--- Begin Provided records ---
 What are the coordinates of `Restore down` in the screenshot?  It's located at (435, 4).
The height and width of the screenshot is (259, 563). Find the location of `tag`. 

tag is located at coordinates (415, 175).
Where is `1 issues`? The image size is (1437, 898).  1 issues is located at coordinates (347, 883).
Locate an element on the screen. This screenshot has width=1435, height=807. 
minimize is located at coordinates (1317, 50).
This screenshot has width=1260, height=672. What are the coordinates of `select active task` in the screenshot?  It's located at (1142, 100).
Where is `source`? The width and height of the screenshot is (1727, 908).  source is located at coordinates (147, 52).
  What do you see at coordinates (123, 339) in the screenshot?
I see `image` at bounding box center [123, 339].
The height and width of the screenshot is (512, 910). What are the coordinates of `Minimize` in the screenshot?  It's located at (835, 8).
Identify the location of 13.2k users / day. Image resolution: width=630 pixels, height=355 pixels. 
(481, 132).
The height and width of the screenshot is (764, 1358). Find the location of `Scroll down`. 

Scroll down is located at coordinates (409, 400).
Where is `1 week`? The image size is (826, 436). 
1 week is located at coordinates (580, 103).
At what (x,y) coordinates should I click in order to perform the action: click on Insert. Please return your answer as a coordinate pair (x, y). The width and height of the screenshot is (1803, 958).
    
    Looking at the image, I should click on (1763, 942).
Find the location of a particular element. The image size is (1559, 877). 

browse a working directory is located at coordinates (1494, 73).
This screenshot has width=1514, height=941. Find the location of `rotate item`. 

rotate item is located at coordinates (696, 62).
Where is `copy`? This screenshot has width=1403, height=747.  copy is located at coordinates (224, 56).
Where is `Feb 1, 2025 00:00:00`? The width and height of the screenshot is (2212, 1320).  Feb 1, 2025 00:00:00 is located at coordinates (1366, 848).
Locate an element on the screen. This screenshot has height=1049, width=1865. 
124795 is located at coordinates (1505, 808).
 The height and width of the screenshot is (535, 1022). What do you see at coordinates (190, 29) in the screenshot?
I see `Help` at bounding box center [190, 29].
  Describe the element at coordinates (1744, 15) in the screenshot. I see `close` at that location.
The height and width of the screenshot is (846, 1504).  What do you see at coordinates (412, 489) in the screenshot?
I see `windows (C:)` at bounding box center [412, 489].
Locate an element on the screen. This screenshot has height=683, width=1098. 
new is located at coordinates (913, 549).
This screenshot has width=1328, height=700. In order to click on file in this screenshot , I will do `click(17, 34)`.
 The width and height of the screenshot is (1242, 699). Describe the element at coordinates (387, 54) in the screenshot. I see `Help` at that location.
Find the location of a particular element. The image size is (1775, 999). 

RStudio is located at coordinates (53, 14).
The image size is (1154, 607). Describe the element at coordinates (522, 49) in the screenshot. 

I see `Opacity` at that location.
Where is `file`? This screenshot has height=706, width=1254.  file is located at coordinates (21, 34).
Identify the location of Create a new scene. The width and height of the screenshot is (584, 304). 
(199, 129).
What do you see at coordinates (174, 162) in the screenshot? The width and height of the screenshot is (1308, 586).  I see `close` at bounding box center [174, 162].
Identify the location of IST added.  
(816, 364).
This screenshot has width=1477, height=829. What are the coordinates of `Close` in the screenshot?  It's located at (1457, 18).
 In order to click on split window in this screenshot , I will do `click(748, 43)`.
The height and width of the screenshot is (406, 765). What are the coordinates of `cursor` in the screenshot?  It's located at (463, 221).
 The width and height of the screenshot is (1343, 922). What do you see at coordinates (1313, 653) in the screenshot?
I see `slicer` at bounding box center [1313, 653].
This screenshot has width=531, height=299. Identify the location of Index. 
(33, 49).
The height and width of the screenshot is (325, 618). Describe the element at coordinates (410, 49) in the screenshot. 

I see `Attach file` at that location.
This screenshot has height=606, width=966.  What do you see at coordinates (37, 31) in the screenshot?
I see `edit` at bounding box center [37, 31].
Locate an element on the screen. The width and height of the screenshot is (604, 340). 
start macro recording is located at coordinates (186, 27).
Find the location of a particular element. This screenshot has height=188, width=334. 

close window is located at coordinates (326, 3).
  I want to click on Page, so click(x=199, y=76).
--- End Provided records ---
What is being asked.
Transcribe, without alteration, the lines of the data above, starting at the line that contains "What do you see at coordinates (123, 339)" and ending at the line that contains "rotate item is", with both of those lines included.

Written reply.
  What do you see at coordinates (123, 339) in the screenshot?
I see `image` at bounding box center [123, 339].
The height and width of the screenshot is (512, 910). What are the coordinates of `Minimize` in the screenshot?  It's located at (835, 8).
Identify the location of 13.2k users / day. Image resolution: width=630 pixels, height=355 pixels. 
(481, 132).
The height and width of the screenshot is (764, 1358). Find the location of `Scroll down`. 

Scroll down is located at coordinates (409, 400).
Where is `1 week`? The image size is (826, 436). 
1 week is located at coordinates (580, 103).
At what (x,y) coordinates should I click in order to perform the action: click on Insert. Please return your answer as a coordinate pair (x, y). The width and height of the screenshot is (1803, 958).
    
    Looking at the image, I should click on (1763, 942).
Find the location of a particular element. The image size is (1559, 877). 

browse a working directory is located at coordinates (1494, 73).
This screenshot has width=1514, height=941. Find the location of `rotate item`. 

rotate item is located at coordinates (696, 62).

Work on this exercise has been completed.